[YOUR ASSIGNMENT] Rewrite the items below with every "screenshot" changed to "screen capture" and nothing else altered, leaving the pictures out.
▬▬▬▬▬▬
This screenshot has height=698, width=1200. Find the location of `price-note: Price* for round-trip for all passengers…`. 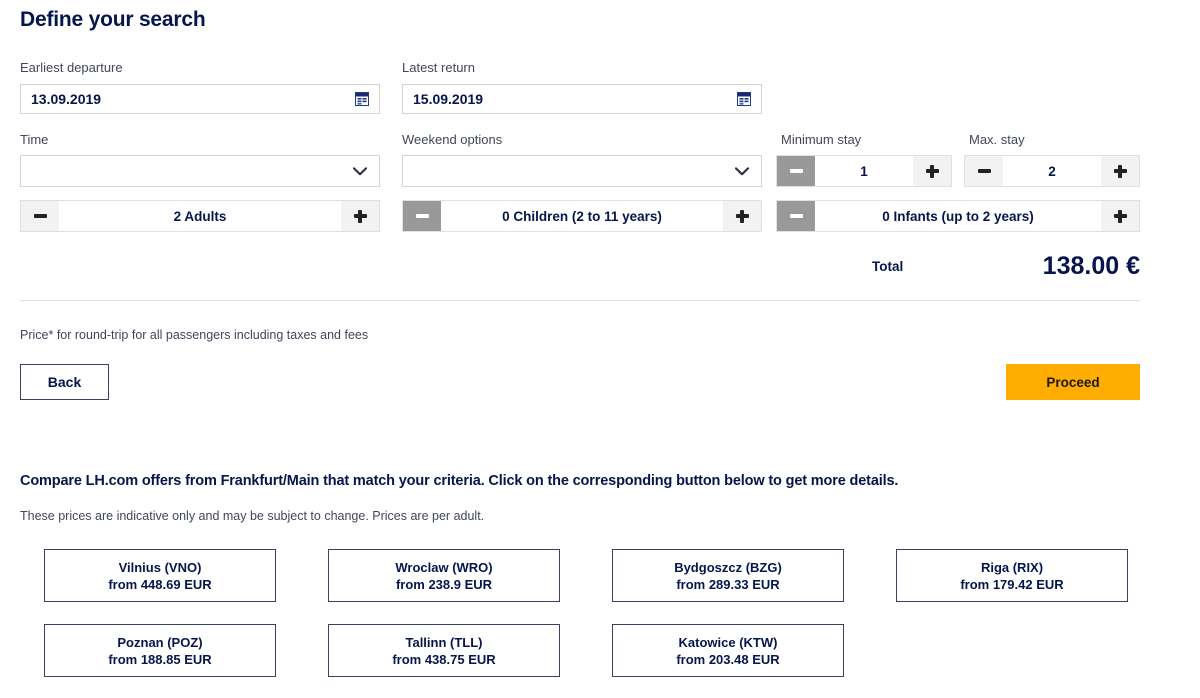

price-note: Price* for round-trip for all passengers… is located at coordinates (194, 335).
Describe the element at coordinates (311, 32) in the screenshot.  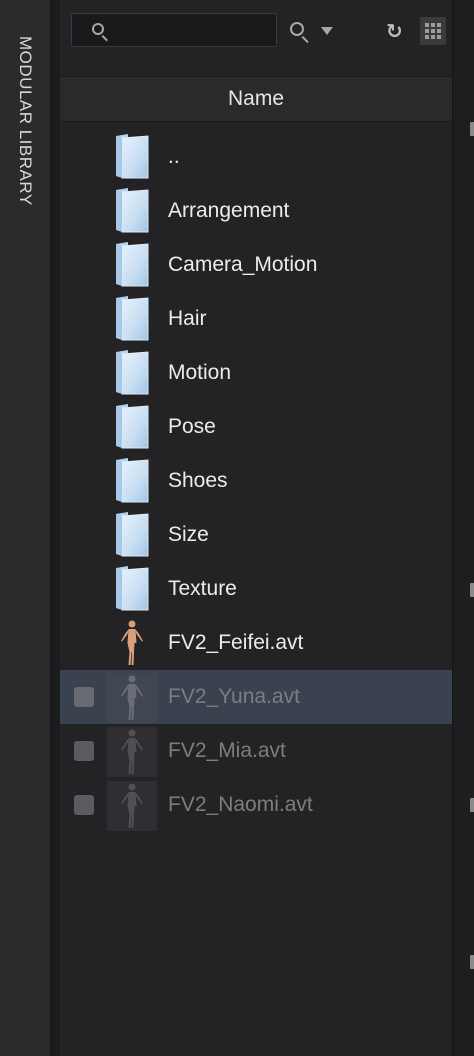
I see `search-options-button` at that location.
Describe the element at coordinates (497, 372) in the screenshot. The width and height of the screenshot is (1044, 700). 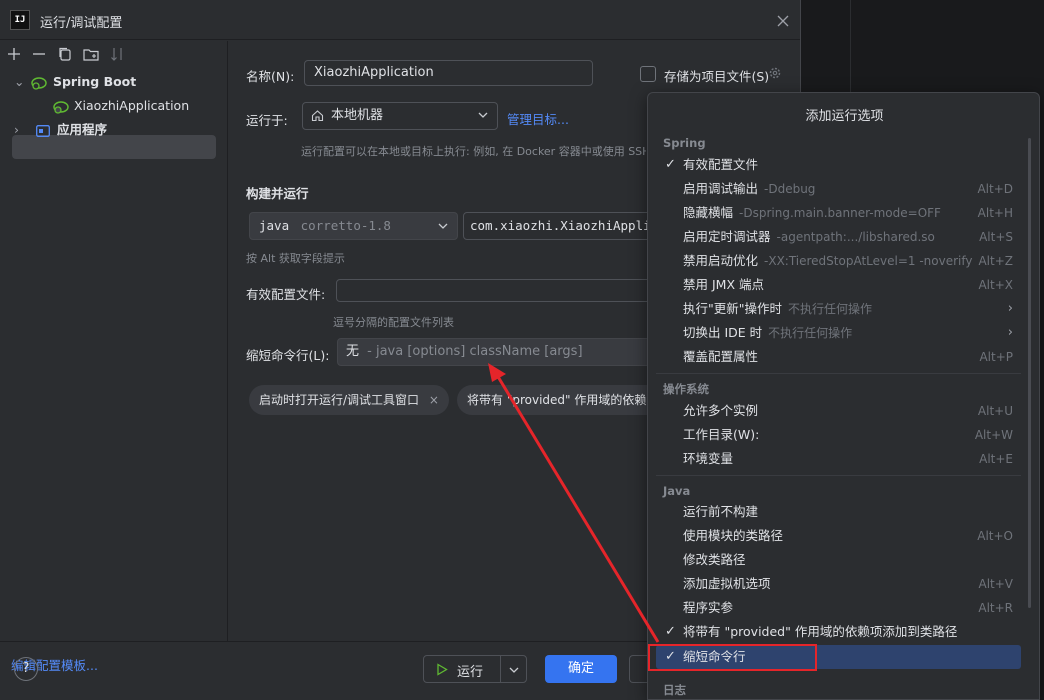
I see `annotation-arrow-head` at that location.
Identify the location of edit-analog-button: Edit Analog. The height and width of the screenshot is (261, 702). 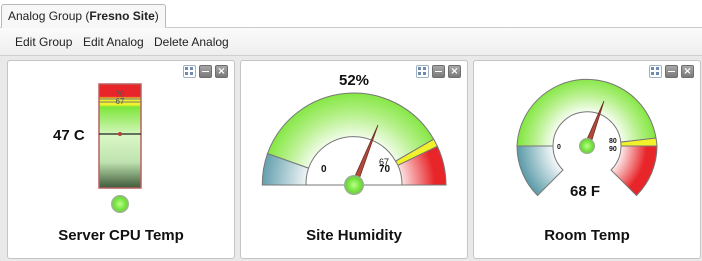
▬▬▬▬▬▬
[ANSWER TO THIS TASK]
This screen capture has height=698, width=1200. Find the location of `price-note: Price* for round-trip for all passengers…`. 

price-note: Price* for round-trip for all passengers… is located at coordinates (194, 335).
Describe the element at coordinates (311, 32) in the screen capture.  
I see `search-options-button` at that location.
Describe the element at coordinates (497, 372) in the screen capture. The width and height of the screen capture is (1044, 700). 
I see `annotation-arrow-head` at that location.
Identify the location of edit-analog-button: Edit Analog. The height and width of the screen capture is (261, 702). 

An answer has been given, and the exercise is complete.